A low productive workforce means a lower income, in particular when the informal labour markets are monopsonistic (a higher number of labourers looking for jobs as opposed to employers or aggregators). There has been no significant growth in real wages at the all-India level over the past eight years.
On the contrary, the cost of healthcare and education is rising, most of which has to be borne privately. As per the latest household social consumption data (NSS 75th Round), only 4 per cent of the rural population and 19 per cent of the urban population reported that they had health expenditure coverage.
According to the Economic Survey 2022-23, almost half of all medical expenses are still borne by the patients themselves. Two-thirds of India’s population, who still reside in rural areas, have to borrow more (25 per cent) in comparison to their urban counterparts (18 per cent) to meet their healthcare needs. Such high out-of-pocket medical expenses, some estimate suggest, drive about 6o million Indians into poverty every year.
The government’s insurance coverage programme Ayushman Bharat does not cover primary healthcare such as prenatal care, and other common diseases such as influenza and diarrhoea, which form a major part of household expenses on health.
Even for the tertiary sector, and if one is lucky to get covered under government insurance coverage, new medicines for terminal illness diseases and surgical procedures remain outside the budget of a majority of the Indian households.

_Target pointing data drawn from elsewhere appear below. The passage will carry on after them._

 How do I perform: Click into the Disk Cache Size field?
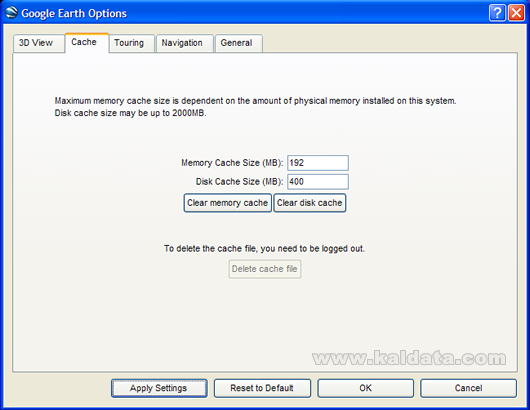(318, 182)
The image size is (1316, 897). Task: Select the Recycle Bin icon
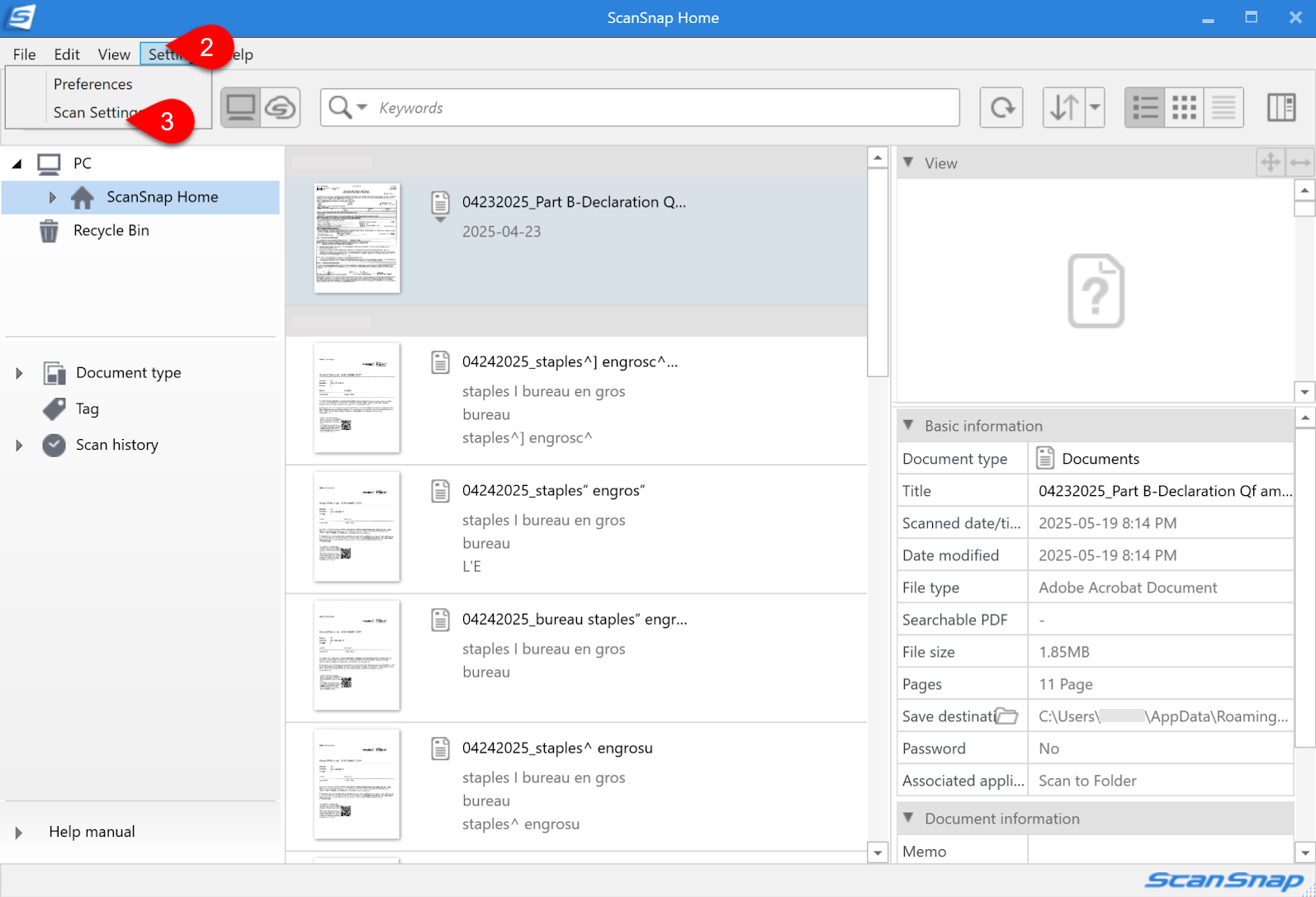click(49, 231)

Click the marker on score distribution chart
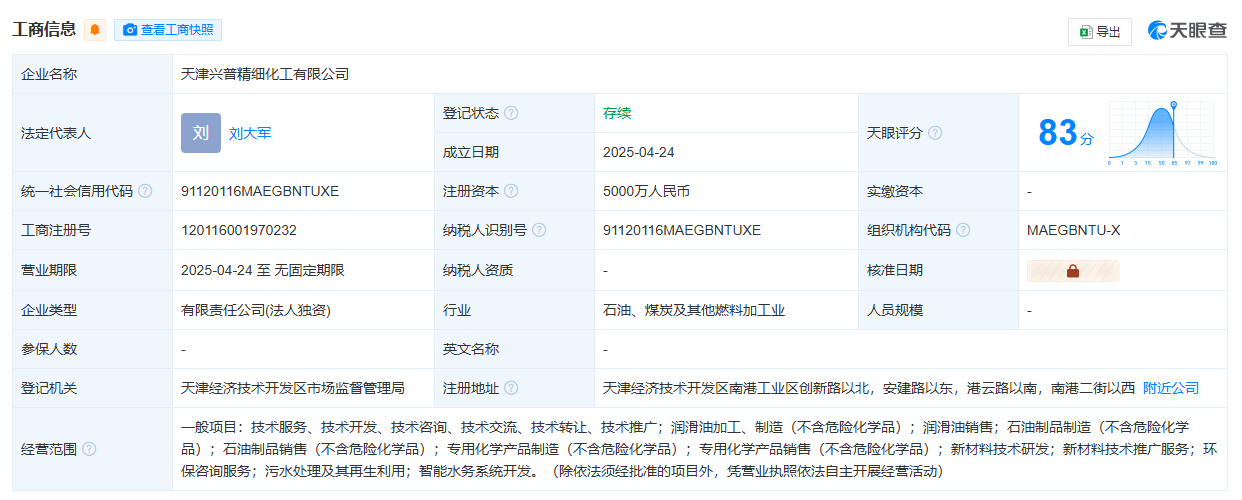(1173, 104)
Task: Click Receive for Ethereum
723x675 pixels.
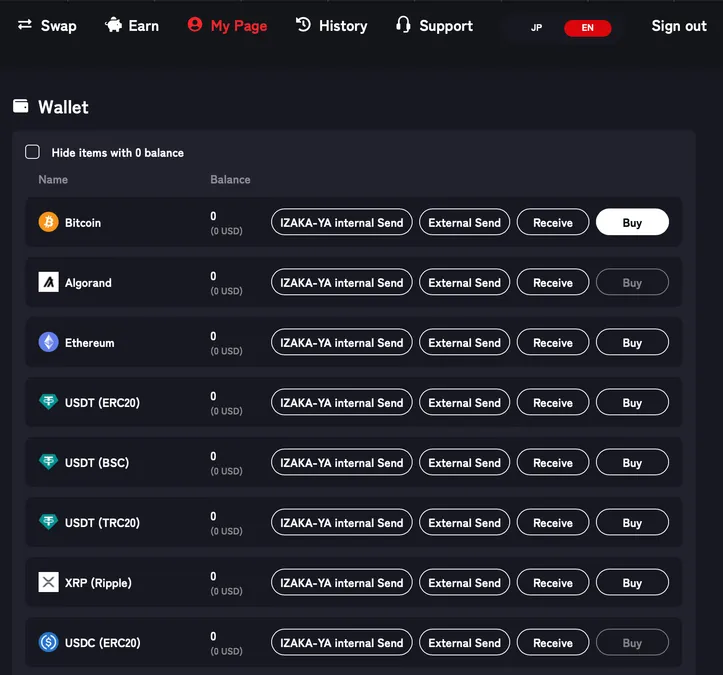Action: pyautogui.click(x=553, y=343)
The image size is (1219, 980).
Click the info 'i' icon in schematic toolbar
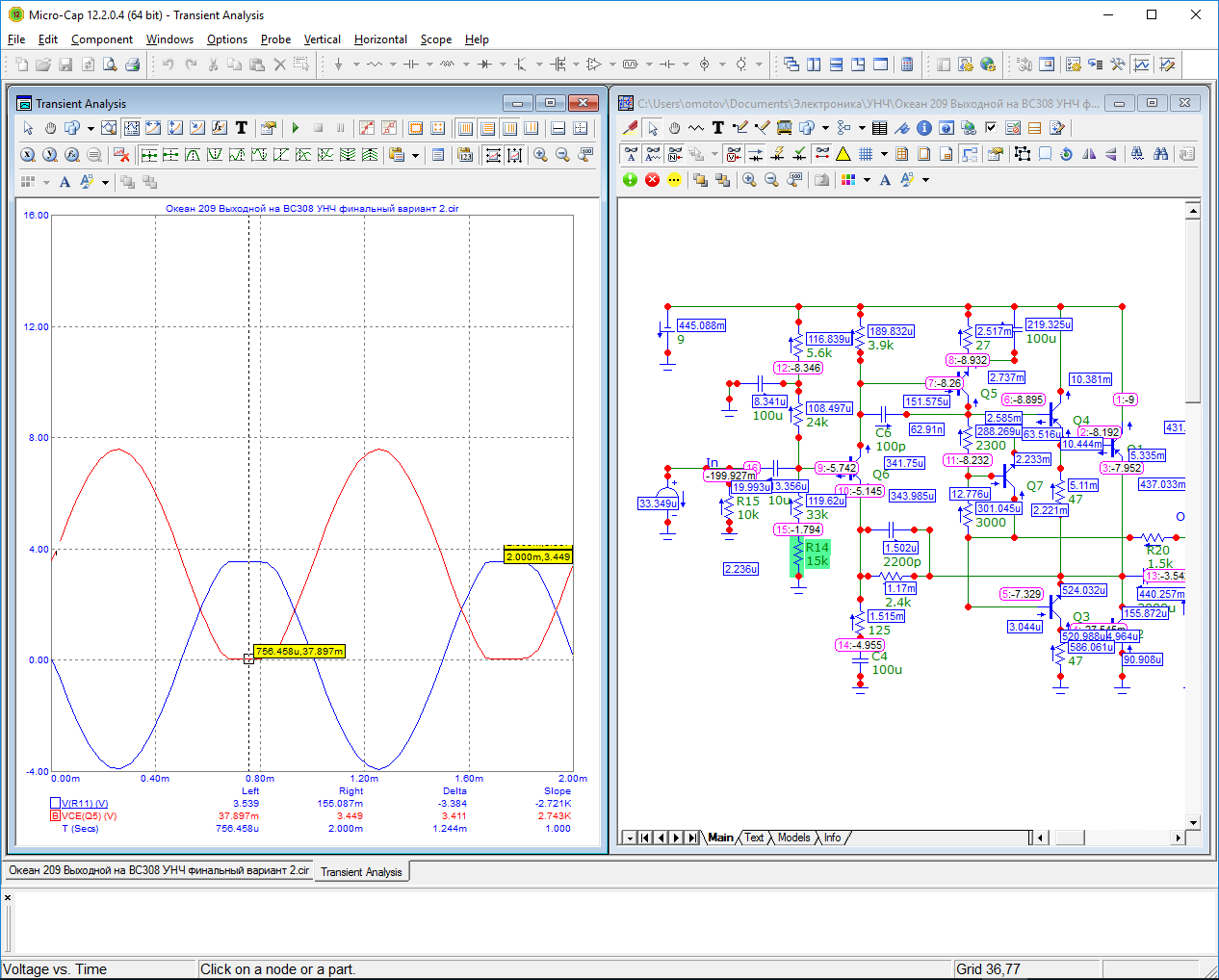tap(923, 127)
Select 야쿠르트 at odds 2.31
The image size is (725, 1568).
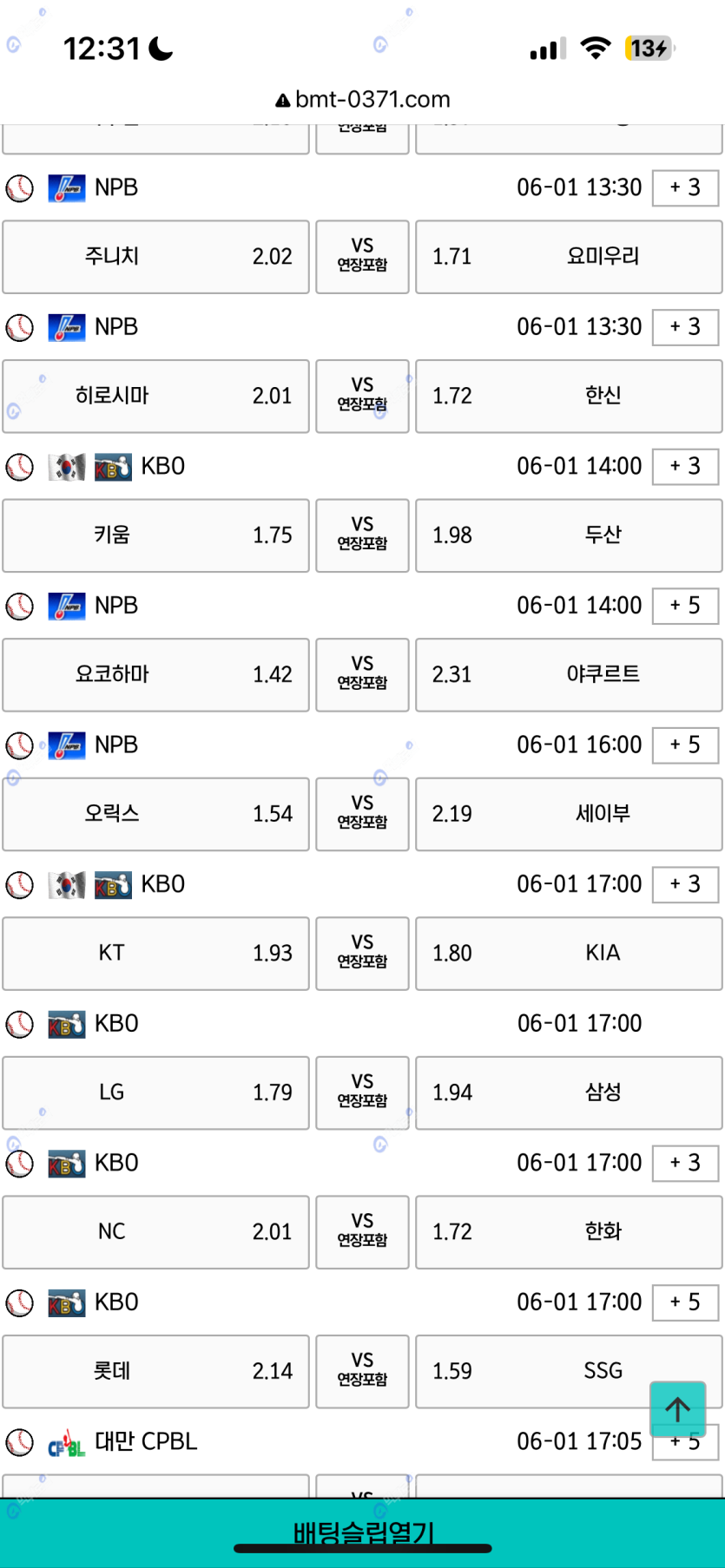point(569,674)
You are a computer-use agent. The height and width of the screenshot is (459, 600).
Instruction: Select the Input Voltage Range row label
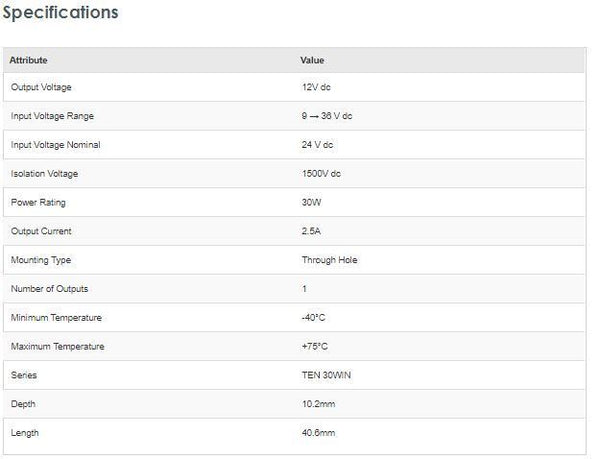tap(52, 116)
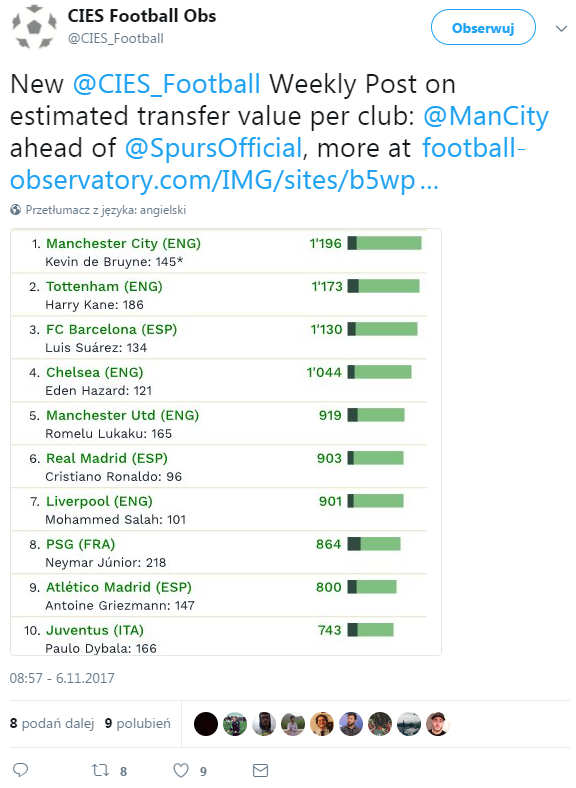
Task: Open the football-observatory.com link
Action: [267, 164]
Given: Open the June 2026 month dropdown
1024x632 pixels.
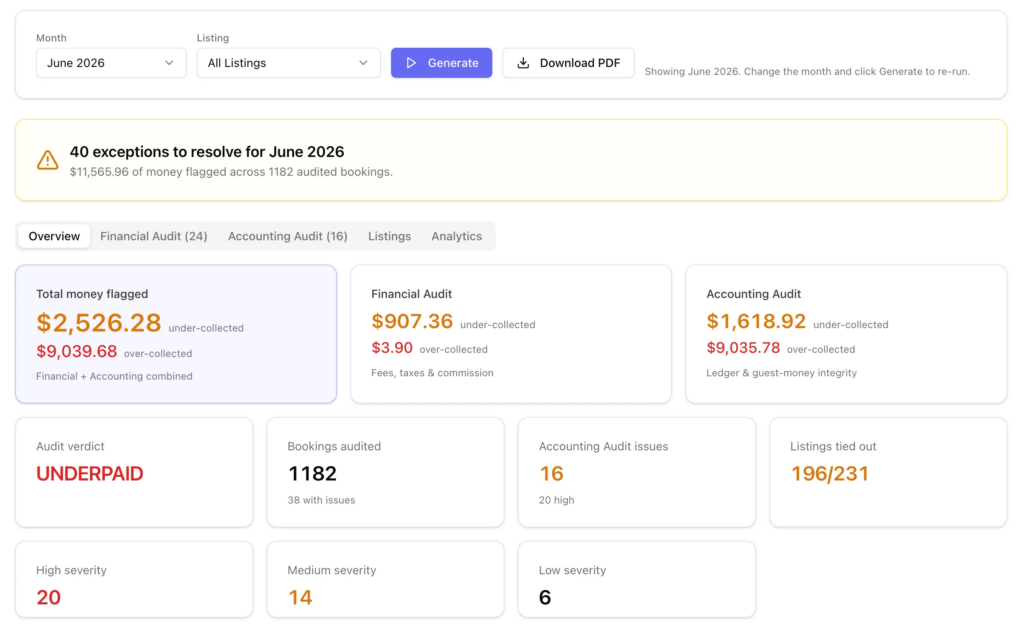Looking at the screenshot, I should tap(111, 63).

For example, each round of chemotherapy and radiation costs more than Rs 1 lakh, whereas a vital organ transplant (liver and kidney) can cost anywhere between Rs 20 and 30 lakh.
The same applies to quality education. At a time when public spending (Central and state governments taken together) is only 4.5 per cent of GDP, it is not surprising that for a majority of the population, education is delivered by the private sector.
Because of the failures of government schools to provide a decent education, studies show even the poor income households prefer sending their kids to private schools. The learning outcomes in government schools deteriorated post-pandemic.
The ASER 2022 report flags widening learning gaps. Basic literacy levels of children have taken a big hit, with their reading ability compared with their numerical skills worsening sharply and dropping to pre-2012 level.
However, sending kids to private schools costs money. As per a survey conducted by ET Online research, educating a child between the age of three to 17 years costs around Rs 30 lakh; a 4-year BTech or a 3-year BSc could cost anything between Rs 4 lakh to 20 lakh; and a five-and-half-year MBBS degree could cost up to Rs 1 crore.
No wonder in India, the middle class is getting squeezed.
(The Author is Professor, Mahindra University, Hyderabad. Views expressed are personal).